------ Supplied data

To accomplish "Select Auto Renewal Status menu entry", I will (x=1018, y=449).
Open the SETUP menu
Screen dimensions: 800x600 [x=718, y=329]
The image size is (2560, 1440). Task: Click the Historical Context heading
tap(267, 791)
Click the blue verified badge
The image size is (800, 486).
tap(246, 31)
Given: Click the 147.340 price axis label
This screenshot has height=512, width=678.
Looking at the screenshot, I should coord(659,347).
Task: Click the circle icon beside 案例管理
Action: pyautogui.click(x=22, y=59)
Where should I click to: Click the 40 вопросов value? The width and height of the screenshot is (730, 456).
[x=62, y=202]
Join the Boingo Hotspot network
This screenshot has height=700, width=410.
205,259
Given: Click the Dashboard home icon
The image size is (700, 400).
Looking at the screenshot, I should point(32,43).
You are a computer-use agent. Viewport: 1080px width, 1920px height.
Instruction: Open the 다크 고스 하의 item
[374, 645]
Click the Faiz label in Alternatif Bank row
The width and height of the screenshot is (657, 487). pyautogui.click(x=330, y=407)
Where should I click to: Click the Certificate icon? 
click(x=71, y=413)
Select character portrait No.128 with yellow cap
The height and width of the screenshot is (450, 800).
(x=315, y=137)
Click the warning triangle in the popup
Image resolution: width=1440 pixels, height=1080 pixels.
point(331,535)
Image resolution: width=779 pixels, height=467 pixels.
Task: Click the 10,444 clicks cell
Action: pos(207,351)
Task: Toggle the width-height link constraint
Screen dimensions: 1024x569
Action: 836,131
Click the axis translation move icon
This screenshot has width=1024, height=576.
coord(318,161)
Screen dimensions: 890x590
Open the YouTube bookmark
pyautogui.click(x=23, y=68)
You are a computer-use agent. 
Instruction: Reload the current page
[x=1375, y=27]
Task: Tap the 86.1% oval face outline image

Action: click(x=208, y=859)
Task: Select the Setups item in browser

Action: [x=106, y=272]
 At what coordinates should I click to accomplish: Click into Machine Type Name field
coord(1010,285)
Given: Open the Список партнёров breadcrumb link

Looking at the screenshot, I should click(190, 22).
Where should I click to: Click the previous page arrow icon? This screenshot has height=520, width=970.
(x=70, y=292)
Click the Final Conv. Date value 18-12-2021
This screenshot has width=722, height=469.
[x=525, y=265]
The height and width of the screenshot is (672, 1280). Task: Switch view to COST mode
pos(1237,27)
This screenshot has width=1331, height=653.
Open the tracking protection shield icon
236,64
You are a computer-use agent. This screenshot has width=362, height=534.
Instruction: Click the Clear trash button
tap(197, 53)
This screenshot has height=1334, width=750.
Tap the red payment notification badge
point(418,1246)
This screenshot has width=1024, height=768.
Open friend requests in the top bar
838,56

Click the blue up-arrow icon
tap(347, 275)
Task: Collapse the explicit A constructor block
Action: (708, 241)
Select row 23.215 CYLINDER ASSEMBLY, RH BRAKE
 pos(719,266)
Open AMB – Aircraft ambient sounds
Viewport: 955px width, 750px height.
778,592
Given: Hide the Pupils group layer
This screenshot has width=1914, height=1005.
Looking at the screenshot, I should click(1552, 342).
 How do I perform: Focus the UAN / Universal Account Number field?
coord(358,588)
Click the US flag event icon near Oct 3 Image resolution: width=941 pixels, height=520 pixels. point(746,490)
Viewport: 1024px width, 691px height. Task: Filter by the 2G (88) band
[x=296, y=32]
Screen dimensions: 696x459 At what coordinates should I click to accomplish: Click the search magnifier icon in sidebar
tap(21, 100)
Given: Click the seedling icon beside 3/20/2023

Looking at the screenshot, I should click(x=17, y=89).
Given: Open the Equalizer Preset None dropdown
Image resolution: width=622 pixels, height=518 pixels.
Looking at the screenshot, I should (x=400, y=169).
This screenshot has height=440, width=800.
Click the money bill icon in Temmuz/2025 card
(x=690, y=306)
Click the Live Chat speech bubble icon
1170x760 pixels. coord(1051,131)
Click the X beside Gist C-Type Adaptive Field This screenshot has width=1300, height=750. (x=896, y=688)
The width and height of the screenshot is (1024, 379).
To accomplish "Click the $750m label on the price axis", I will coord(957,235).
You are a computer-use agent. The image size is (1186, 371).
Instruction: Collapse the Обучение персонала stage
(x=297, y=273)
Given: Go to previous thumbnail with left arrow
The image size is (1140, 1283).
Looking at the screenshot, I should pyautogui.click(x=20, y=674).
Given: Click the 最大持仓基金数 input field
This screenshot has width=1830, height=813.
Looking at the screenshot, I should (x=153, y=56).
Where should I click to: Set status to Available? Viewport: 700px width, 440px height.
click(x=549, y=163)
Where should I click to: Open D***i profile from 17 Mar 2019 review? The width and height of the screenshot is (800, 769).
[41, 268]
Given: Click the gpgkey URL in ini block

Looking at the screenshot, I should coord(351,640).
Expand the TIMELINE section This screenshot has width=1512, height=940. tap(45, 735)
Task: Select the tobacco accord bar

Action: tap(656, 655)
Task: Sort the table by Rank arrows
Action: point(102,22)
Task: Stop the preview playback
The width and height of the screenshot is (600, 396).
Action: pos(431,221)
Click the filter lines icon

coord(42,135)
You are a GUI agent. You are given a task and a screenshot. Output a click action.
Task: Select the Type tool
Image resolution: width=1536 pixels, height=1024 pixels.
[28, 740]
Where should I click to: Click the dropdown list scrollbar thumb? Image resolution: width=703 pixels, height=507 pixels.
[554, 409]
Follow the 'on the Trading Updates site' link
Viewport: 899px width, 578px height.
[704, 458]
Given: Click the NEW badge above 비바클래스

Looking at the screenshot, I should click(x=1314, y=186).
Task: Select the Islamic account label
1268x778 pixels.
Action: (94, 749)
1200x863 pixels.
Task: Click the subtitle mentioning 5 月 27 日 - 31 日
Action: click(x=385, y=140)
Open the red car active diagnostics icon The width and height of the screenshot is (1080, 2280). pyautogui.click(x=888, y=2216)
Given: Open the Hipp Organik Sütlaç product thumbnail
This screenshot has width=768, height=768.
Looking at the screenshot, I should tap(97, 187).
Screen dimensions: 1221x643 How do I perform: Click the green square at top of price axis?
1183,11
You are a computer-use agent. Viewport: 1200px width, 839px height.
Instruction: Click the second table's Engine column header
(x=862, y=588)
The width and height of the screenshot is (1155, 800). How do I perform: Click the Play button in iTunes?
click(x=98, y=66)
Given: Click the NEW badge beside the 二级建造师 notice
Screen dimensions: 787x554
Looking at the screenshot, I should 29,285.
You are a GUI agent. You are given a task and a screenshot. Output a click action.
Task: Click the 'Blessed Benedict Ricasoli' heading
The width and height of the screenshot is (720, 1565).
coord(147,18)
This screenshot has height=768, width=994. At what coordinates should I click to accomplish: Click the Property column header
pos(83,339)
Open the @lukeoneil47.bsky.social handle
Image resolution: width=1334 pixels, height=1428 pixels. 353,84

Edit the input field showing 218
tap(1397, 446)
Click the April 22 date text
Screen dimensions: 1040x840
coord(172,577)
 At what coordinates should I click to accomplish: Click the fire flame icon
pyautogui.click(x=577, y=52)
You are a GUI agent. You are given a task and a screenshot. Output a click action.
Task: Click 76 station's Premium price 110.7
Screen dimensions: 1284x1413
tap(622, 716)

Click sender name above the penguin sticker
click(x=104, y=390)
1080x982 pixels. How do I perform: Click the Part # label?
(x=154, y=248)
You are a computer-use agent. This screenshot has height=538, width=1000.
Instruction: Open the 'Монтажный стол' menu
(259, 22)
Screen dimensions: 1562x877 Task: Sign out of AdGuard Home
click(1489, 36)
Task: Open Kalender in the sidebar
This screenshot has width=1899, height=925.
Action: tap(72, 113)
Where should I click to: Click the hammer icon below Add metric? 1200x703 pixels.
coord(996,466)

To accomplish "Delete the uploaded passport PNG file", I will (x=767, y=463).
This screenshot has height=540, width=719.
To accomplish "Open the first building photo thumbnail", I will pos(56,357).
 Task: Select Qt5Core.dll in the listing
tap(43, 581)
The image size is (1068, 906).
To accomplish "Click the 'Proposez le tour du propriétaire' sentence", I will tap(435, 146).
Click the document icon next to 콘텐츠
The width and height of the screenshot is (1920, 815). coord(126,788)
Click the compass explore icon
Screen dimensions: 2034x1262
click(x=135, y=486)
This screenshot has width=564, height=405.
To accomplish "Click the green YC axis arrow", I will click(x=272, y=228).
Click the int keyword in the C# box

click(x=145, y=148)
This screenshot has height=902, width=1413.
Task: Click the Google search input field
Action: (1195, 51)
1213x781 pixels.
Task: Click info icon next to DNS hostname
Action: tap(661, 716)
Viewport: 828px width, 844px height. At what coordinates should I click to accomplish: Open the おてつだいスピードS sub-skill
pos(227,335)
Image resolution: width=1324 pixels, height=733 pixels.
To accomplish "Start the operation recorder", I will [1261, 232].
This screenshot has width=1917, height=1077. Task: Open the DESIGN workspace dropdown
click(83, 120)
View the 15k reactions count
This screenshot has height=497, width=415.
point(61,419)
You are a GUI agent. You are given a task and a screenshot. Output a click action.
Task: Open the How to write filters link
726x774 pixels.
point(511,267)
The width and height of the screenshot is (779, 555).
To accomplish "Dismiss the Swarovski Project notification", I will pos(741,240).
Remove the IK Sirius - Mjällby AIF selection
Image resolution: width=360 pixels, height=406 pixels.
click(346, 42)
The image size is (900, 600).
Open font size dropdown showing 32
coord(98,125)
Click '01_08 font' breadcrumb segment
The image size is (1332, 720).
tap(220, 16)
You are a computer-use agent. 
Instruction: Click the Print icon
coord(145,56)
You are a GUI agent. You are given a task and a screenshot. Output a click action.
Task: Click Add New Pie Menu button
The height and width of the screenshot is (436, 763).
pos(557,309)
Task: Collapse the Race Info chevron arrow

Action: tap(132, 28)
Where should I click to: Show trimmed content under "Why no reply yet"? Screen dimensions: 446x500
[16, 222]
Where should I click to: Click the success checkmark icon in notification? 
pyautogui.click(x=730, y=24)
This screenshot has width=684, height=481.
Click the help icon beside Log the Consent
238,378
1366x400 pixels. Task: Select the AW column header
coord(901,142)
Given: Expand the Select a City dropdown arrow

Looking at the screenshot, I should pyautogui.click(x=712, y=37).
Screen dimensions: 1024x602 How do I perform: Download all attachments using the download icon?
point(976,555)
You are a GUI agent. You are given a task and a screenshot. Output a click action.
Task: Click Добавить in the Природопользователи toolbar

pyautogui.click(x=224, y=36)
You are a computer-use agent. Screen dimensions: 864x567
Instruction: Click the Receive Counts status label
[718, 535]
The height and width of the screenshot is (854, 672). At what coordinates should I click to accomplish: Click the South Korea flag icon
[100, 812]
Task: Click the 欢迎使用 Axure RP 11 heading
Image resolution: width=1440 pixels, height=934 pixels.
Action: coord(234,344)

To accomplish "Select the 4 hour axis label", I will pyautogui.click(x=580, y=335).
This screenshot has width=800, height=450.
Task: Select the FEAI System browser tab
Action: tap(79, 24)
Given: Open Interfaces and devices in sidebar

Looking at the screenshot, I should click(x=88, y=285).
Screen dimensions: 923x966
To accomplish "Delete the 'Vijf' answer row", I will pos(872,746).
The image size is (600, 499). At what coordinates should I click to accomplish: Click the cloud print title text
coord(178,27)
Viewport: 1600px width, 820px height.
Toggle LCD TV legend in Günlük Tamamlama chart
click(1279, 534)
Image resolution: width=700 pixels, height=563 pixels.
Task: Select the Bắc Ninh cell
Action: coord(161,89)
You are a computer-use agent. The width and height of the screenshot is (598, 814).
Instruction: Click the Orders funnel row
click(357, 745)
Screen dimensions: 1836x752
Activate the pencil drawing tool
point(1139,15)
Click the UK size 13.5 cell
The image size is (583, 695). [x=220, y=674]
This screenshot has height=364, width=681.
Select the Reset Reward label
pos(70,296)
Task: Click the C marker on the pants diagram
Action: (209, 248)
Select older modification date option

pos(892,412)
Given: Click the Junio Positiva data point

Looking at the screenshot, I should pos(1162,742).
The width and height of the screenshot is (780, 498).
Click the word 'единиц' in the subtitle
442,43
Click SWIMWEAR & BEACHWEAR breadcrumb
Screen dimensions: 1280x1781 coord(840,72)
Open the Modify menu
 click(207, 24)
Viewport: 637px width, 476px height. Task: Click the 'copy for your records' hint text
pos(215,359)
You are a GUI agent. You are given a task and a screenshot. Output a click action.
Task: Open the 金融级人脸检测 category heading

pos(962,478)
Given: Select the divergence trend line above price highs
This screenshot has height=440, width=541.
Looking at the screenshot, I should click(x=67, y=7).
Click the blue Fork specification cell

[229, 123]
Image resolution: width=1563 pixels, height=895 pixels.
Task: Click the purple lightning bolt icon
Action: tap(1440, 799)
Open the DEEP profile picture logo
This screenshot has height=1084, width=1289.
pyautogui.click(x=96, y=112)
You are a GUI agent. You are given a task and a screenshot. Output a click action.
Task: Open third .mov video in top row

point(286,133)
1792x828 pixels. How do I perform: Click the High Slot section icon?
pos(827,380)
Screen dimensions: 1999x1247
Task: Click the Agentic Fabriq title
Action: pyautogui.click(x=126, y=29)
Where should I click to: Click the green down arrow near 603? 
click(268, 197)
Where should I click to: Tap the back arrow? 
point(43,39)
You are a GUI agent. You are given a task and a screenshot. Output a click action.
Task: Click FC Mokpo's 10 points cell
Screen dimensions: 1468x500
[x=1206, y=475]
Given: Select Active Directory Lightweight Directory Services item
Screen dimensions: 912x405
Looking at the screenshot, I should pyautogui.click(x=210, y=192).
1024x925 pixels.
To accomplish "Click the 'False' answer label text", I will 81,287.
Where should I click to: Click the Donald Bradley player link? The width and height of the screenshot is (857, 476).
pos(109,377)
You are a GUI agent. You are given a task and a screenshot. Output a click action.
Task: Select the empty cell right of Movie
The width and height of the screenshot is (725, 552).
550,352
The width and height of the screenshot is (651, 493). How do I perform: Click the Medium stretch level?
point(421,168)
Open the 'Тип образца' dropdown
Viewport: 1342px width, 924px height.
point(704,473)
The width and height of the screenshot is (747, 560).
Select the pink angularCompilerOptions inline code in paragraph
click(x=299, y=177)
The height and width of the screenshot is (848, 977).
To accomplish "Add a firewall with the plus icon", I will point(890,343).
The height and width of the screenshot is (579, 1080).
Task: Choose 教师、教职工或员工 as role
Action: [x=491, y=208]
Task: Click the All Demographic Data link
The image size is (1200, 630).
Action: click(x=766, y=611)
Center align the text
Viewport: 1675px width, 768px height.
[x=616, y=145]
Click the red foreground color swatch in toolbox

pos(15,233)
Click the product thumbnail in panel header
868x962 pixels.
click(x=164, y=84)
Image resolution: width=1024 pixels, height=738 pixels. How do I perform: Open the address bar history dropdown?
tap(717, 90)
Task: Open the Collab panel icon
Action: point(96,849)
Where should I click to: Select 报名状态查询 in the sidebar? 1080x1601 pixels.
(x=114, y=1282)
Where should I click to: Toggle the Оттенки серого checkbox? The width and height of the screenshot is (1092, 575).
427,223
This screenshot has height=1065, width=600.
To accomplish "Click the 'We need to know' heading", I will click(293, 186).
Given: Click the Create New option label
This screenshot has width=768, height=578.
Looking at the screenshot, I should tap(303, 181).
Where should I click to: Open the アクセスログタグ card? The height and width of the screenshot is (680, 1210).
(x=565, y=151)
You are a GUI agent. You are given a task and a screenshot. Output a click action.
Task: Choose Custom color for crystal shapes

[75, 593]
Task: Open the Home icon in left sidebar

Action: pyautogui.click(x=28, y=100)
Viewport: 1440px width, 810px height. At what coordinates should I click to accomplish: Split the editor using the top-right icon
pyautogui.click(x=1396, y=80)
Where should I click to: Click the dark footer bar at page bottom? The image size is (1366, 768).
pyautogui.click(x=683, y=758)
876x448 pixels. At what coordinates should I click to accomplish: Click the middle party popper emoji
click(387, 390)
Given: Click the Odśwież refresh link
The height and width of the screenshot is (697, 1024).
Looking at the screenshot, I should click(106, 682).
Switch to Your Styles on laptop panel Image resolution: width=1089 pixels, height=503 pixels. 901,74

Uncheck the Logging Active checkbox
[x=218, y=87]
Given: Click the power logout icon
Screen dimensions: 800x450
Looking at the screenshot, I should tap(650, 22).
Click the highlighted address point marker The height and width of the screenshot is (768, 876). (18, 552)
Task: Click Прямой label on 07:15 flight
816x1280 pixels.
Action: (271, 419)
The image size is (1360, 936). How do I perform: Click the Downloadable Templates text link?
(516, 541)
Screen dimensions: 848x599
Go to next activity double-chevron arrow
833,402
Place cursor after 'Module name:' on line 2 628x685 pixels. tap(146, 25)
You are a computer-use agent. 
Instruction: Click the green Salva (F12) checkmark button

------------

## Instructions to follow:
Lines holding "thumbnail" are the ones to copy; find all of them in the listing.

## Answer:
Given: Go to previous thumbnail with left arrow
Given: Open the Hipp Organik Sütlaç product thumbnail
To accomplish "Open the first building photo thumbnail", I will pos(56,357).
Click the product thumbnail in panel header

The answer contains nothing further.